Dalla panchina si alza un lungagnone di centonovantotto centimetri. La sua maglia è la numero ventidue, il suo nome è Gianvito Plasmati. Le sue caratteristiche tecniche sono quelle di un ariete, di un centravanti all’antica, di un uomo da area di rigore adatto a intercettare quei palloni che si buttano alla disperata nell’area avversaria, quando tutto sembra perduto e quando il campo odora solo di polvere e fango. Il suo è il profilo perfetto del giocatore adatto a trasformare le partite negli ultimi minuti di battaglia, dell’uomo giusto per la zona Cesarini, del centravanti che scrive la storia di una gara con un semplice gesto. Magari l’unico che compie nella partita. L’unico, ma quello decisivo.

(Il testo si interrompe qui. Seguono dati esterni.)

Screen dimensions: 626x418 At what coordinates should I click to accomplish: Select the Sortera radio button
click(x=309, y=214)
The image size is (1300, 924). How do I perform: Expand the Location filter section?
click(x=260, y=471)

E niente: sarebbe stato bello poterla raccontare così, la storia di Lecce-Catania: con l’enfasi delle cronache sportive di un tempo, con le speranze che avevamo in cuor nostro concepito quando appunto, alla fine dell’incontro, mancavano ancora dieci minuti più recupero. Senonché, purtroppo o per fortuna, da quel momento in campo non è successo niente di memorabile. E i rossazzurri hanno chiuso la più difficile delle partite fin qui giocate con un onestissimo zero a zero. Risultato nient’affatto disprezzabile, del resto. E che conferma il Catania, se non nel punteggio pieno, almeno nel ruolo di azzoppata capolista del girone C di Lega Pro: con in classifica dieci punti in quattro partite, ridotti tuttavia a uno per la penalizzazione che sappiamo.

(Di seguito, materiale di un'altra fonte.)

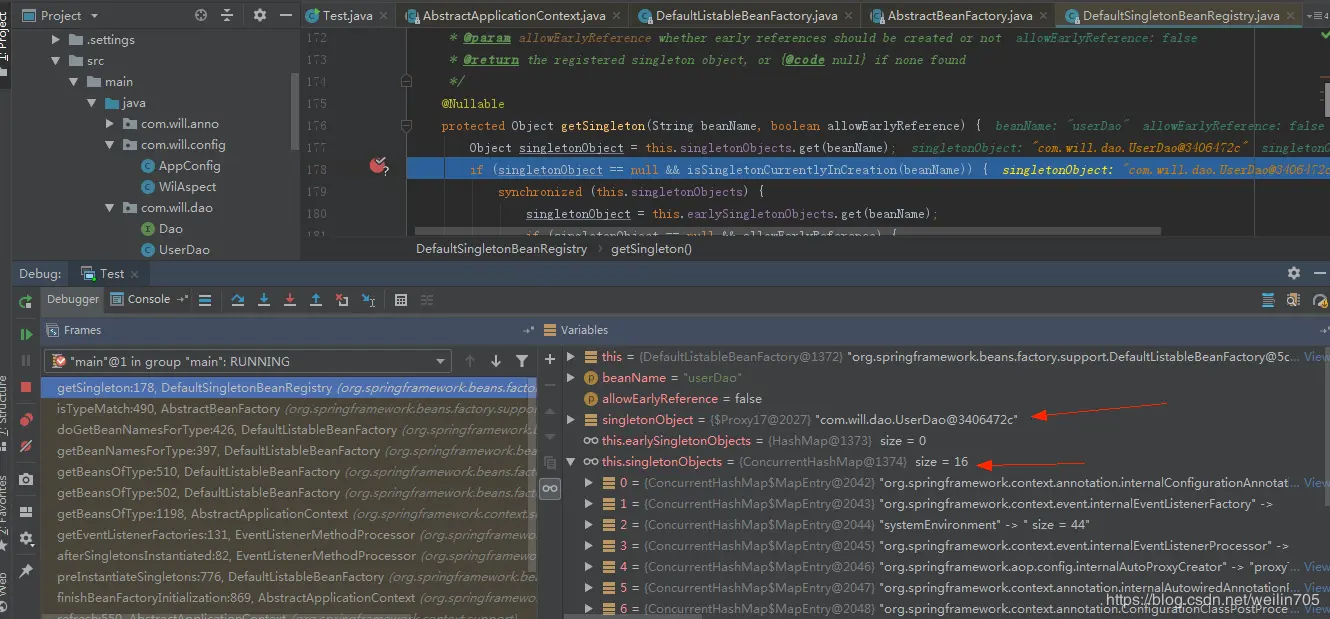Toggle Mute Breakpoints icon
Viewport: 1330px width, 619px height.
point(26,446)
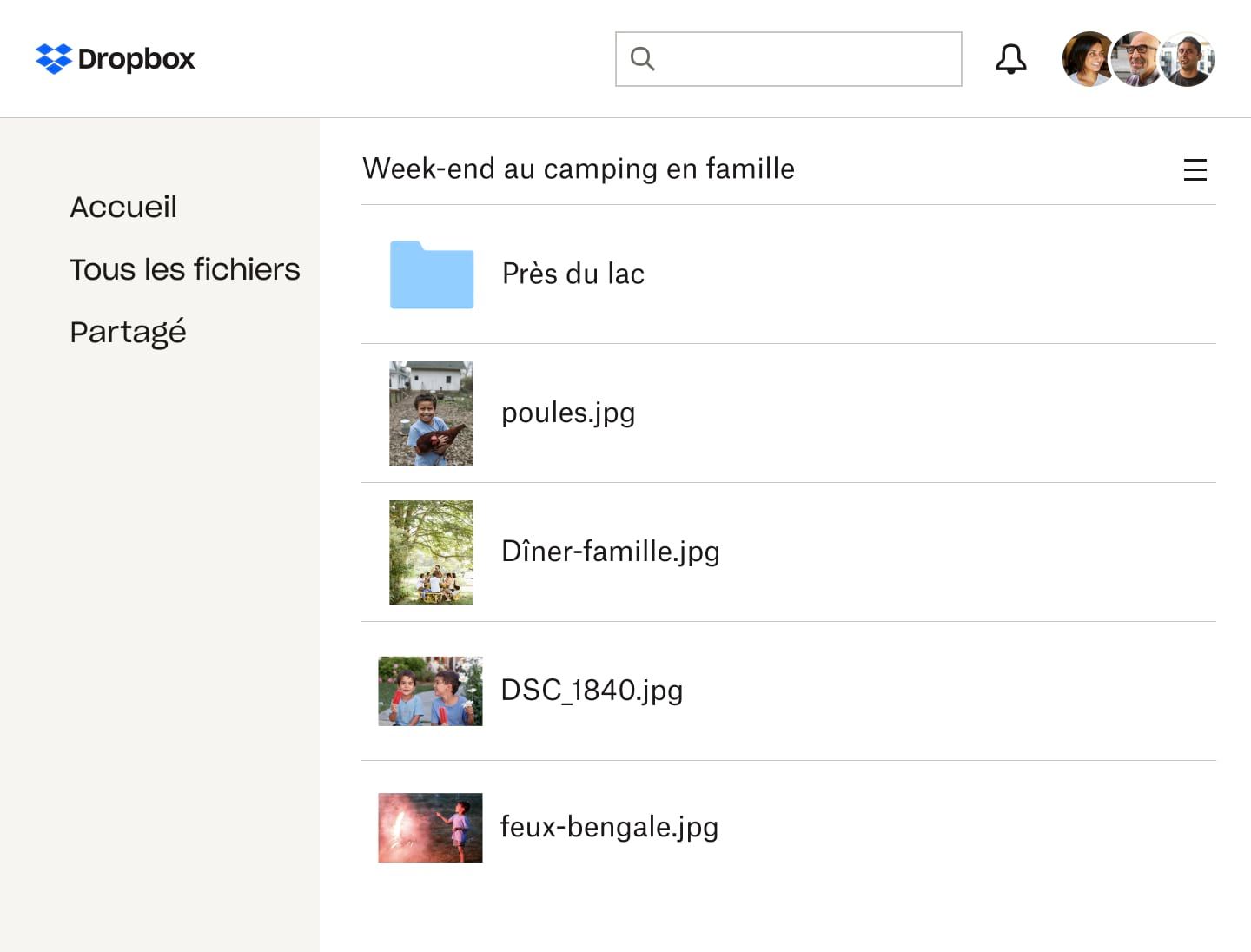Viewport: 1251px width, 952px height.
Task: Open poules.jpg file name
Action: (x=568, y=413)
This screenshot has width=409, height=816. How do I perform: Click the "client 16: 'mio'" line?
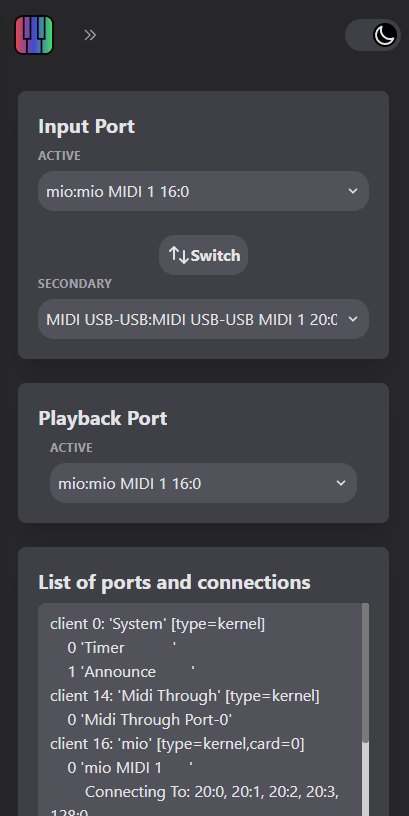click(x=177, y=744)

E niente: mettiamo in serbo per una migliore occasione il brivido epico che avrebbe potuto regalarci l’ingresso di Plasmati. E abbandoniamoci per un momento ai ricordi legati a questo giocatore. Il quale torna quest’anno a indossare la maglia rossazzurra dopo essersela sfilata nel 2011. Ma soprattutto dopo averla vestita tra il 2007 e il 2009, quando ancora la storia della nostra serie A attraversava il suo momento ascendente, la sua fase di costruzione.
Fu Walter Zenga a credere più di tutti in Plasmati. Ed ebbe le sue ragioni. Nelle statistiche di quest’attaccante restano scritti pochi gol, ma tutti di peso. Uno segnato contro l’Inter. Un altro infilato nella porta della Juventus. Due gol in un totale di ventisei partite giocate fino a ieri in maglia rossazzurra; che certamente non sono tanti, ma che bastano a consegnare Plasmati al santuario della nostra nostalgia.

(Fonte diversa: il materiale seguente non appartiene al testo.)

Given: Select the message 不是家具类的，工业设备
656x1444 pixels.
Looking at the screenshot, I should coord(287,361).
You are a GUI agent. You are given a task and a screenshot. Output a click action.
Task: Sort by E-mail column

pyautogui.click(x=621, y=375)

Senonché, di Plasmati non ci ricordiamo soltanto per quei gol. Ce ne ricordiamo soprattutto per una originale applicazione degli schemi tattici con cui la squadra di Zenga, quell’anno, interpretava i calci di punizione. Schemi inventati da uno specialista del settore, su uno dei quali appunto Plasmati realizzò il gesto tecnico che lo ha definitivamente consegnato alla storia. Non soltanto a quella rossazzurra.
È il novembre del 2008 e, al quarantesimo del primo tempo, al Massimino, Catania e Torino sono sull’uno a uno. Per il portiere del Torino, Matteo Sereni, non sarà una bella giornata. Peppe Mascara gli ha già fatto un gol, e si prepara a segnargliene altri due. E proprio in questo momento sta per calciare una punizione dal limite. Ora, mentre Sereni si concentra per non farsi fregare dalla traiettoria della palla, ecco che il Catania mette in scena una delle sue impareggiabili coreografie da calcio piazzato. Quattro uomini sorpassano la barriera granata e vanno a piazzarsi, in plateale fuorigioco, davanti al portiere avversario. Poi, un attimo prima che parta il pallone, riconquistano la posizione regolare, continuando però a ostruire la visuale all’uomo che deve difendere la rete. È un attimo prima, che Plasmati ha il colpo di genio: mentre danza in offiside davanti alla porta avversaria, decide di abbassarsi i pantaloncini e mostrare a Sereni le mutande. Per il portiere del Torino è il colpo di grazia. Per un attimo, quell’esibizione da ballerina di cancan lo distoglie dal pensiero fisso del pallone. O forse Plasmati gli fa venire in mente quel film inglese, Full Monty, in cui un gruppo di disoccupati si guadagna da vivere dandosi allo spogliarello. Non importa: a Mascara basta quest’attimo. Appena Plasmati ha finito di esibirsi, il buon Peppe disegna col compasso la più perfetta delle punizioni, che si infila dove sarebbero potuti arrivare pochi portieri attenti, e certamente nessun portiere distratto. Il Catania passa in vantaggio e, alla fine, sconfiggerà il Torino per 3 a 2, grazie a un terzo, bellissimo gol di Mascara. In un giorno che però, più che per la tripletta di Peppe, passerà alla storia per la mutanda di Plasmati: nel giorno memorabile del ballo di Gianvito.
Peccato che non sia stata altrettanto memorabile la partita di ieri a Lecce. Ma è stato un buon punto contro un bruttissimo cliente. E tanto, per il momento, può bastarci.